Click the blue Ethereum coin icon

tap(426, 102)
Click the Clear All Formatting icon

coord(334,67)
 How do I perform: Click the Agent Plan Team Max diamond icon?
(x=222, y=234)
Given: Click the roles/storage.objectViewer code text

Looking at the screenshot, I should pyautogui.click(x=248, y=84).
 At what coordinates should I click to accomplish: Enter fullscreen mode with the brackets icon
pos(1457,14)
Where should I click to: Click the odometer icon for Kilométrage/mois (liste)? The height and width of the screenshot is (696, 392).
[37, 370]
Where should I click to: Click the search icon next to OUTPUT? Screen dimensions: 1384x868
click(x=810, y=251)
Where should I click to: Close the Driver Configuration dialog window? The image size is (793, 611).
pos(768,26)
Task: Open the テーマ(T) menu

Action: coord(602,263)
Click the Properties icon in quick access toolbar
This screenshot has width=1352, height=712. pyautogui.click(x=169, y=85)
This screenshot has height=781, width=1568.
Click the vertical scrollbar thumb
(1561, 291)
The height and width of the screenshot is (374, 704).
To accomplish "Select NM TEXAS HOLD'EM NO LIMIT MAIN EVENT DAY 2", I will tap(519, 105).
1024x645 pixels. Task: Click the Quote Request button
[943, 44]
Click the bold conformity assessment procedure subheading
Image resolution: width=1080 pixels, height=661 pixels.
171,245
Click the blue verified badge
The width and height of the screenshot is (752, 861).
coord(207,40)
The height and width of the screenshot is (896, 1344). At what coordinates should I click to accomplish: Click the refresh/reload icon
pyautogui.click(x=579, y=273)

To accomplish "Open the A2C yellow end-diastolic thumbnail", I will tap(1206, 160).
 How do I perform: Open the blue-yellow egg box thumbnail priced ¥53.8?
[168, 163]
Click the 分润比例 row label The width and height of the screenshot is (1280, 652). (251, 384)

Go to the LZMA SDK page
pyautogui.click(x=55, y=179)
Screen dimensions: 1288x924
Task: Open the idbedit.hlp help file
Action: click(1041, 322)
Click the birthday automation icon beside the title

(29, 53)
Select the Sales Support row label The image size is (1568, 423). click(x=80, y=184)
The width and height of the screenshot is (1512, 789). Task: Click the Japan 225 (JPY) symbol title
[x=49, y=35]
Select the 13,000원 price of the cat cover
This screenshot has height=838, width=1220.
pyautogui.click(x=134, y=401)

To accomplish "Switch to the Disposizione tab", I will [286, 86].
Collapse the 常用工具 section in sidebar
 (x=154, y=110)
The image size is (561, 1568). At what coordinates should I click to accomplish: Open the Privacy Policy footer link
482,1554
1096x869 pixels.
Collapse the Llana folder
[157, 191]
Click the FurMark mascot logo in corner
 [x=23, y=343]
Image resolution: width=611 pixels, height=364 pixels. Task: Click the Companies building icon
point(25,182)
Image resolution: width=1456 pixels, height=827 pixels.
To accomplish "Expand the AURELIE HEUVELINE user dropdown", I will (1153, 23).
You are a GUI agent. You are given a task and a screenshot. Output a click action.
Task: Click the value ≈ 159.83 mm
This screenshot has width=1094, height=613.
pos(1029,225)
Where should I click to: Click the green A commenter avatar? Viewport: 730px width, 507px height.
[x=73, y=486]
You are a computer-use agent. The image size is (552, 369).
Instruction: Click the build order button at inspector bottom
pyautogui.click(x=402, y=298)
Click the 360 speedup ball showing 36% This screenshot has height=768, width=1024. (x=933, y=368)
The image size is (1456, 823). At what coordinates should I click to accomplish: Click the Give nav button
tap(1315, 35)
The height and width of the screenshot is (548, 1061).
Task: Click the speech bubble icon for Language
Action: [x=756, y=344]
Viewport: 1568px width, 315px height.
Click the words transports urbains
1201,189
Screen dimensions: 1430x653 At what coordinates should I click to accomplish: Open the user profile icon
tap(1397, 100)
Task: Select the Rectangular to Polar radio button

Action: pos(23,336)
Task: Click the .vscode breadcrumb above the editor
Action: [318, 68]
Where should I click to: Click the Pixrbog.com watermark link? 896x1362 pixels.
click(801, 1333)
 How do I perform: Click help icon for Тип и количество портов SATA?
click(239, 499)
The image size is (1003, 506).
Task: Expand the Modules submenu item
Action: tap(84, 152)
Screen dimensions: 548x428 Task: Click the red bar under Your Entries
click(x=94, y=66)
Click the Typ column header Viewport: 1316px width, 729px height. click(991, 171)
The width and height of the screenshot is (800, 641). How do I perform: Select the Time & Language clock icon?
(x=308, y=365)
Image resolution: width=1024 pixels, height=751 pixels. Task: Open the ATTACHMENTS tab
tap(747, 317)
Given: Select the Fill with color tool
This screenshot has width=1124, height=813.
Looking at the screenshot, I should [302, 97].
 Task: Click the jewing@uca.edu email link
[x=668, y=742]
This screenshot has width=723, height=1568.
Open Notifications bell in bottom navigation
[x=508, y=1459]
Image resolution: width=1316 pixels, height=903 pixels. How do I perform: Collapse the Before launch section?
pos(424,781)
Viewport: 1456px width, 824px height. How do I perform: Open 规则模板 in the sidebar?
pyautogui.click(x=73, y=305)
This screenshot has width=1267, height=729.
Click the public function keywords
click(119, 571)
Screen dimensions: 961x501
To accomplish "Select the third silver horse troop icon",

##############################

How many lines of the records above contain the word "thumbnail", with case counting? Reply with the number only.

2